Figure 3. ARPES measurements along the KΓK¯ high-symmetry line (k∥,y = 0 Å–1) with a photon energy of 11.2 eV at (a) 30 K and (b) 200 K. ARPES measurements along the line KΓK¯ shifted in direction to M̅ (k∥,y = −0.13 Å–1) with a photon energy of 6.3 eV at (c) 30 K and (d) 190 K. (e) EDCs as a function of temperature for a photon energy of 11.2 eV, with k ∈ [−0.20, – 0.19] Å–1 (blue region in panel (a)). Light-gray lines are guides to the eye for the reader. (f) EDCs as a function of temperature for a photon energy of 6.3 eV, with k ∈ [0.04, 0.05] Å–1. (g) Constant energy map at binding energy EB = 0.4 eV, photon energy = 11.2 eV and at T = 30 K.

To answer this question, we have acquired ARPES data using a photon energy of 6.3 eV to take advantage of the higher momentum resolution at lower photon energy. For this purpose and to maximize the effect of the splitting, we oriented the analyzer slit in a plane parallel to KΓK¯, but shifted toward M̅ at k∥,y = −0.13 Å–1 (which allows to see the same bulk band B1 at a different position in the reciprocal space, see Figure 3g).
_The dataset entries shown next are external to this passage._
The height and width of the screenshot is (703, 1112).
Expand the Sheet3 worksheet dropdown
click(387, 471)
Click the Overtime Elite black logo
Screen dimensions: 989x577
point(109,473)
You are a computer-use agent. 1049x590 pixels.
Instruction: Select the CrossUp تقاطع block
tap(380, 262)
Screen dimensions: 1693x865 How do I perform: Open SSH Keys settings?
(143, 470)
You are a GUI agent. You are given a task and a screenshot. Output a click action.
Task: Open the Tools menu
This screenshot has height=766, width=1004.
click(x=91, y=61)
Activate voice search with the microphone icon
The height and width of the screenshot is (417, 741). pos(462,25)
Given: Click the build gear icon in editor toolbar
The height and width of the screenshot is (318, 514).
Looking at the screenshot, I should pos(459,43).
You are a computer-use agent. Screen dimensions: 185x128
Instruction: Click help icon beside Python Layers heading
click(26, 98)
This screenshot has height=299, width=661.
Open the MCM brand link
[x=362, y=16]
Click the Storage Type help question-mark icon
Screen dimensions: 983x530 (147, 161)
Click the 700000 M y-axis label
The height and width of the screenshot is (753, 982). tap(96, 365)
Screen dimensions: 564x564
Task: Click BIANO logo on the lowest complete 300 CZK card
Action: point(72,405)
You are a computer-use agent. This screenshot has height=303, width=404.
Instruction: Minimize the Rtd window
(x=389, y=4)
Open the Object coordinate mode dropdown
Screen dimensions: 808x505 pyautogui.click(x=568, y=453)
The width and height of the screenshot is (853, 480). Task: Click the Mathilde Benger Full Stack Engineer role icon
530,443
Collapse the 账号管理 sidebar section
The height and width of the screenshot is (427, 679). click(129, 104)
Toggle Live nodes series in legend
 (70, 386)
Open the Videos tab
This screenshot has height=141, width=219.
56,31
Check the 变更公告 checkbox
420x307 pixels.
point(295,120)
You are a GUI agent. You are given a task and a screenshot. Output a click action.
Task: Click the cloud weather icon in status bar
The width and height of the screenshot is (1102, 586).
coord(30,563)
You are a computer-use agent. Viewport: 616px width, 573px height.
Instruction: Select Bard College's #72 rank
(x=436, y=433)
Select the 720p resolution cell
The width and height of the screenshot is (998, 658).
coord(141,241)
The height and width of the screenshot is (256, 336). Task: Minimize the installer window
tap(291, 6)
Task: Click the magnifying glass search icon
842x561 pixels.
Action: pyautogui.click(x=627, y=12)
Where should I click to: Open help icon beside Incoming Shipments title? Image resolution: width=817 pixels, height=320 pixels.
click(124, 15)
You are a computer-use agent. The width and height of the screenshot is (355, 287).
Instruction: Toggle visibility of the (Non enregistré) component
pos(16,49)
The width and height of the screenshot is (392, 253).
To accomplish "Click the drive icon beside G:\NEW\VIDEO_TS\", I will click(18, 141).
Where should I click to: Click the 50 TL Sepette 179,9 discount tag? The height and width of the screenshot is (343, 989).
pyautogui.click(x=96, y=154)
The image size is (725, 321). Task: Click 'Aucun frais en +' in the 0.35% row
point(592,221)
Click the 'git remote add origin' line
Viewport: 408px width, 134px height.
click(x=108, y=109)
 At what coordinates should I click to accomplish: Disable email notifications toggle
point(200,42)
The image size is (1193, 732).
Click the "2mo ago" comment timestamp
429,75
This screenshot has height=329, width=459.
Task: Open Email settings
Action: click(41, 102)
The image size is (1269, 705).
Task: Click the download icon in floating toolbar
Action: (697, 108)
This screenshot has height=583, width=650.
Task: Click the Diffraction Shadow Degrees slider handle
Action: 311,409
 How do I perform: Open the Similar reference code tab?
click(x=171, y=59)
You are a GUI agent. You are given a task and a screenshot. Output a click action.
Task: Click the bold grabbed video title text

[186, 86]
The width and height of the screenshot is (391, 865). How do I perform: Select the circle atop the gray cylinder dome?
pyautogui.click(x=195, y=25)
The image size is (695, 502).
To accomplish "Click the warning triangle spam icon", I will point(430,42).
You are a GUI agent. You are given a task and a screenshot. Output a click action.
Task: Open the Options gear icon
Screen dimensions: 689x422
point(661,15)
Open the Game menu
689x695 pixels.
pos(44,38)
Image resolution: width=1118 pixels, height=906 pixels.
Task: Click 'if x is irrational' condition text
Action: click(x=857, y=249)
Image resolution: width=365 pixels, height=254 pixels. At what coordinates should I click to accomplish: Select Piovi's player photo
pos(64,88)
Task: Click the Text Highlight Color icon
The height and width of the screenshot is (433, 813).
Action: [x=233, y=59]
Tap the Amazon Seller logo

The corresponding photoemission intensity maps are shown in Figure 3c and d for temperatures of 30 and 190 K, respectively. We observe two hole-like bands with a clear splitting at low temperature (Figure 3c). One-step model photoemission calculations confirm that these are the same bulk band B1 (see the calculations with and without a transparent surface barrier in the Supporting Information). Moreover, the band splitting is still visible at 190 K (Figure 3d). We have extracted EDCs in this configuration for k ∈ [0.04, 0.05] Å–1 to follow the reduction of the splitting as a function of temperature (see Figure 3f), which allows us to track the splitting up to 250 K at least.

For a quantitative characterization of the temperature evolution of the bulk states across the ferroelectric transition, we have fitted the EDCs of Figure 3e and f with two Voigt functions (see Supporting Information for more details on the procedure). The variation of the splitting as a function of temperature is plotted in Figure 4. We caution that although we obtained good fits with two Voigt functions for temperatures above 250 K, equally good fits could be obtained with a single broader Voigt function in this temperature range. However, this would lead to an abrupt and nonphysical behavior of the width of the Voigt function around 200 K; therefore, we focus on the scenario with two peaks up to room temperature (a single peak scenario starting above the transition temperature where two peaks are still clearly visible in the EDCs, e.g., at 190 K, gives an absurdly large width. Moreover, this width decreases with increasing temperature, indicating that we are trying to fit with one peak two contributions that are moving closer together.). First of all, we see that the evolution of the band splitting in temperature is the same for the two sets of EDCs, confirming the same mechanism observed with both photon energies. Second, the reduction of the splitting is particularly pronounced below 100 K, but a finite value remains at higher temperatures, up to room temperature, at odds with the expectation for a paraelectric cubic state at high temperature. The evolution of the band splitting was reversible and reproducible across different heating and cooling cycles.

Figure 4

Figure 4. Evolution of the Rashba bulk band splitting as a function of temperature extracted from ARPES data obtained using a photon energy of 11.2 eV (6.3 eV) in blue (red). A mean-field-like second-order phase transition with a Tc = 110 K is added on top (orange curve). However, the nonzero splitting above Tc (dashed green line) indicates the persistence of a structural distortion up to room temperature, in disagreement with a mean-field transition. The error bars are due to temperature measurement precision and the fitting procedure.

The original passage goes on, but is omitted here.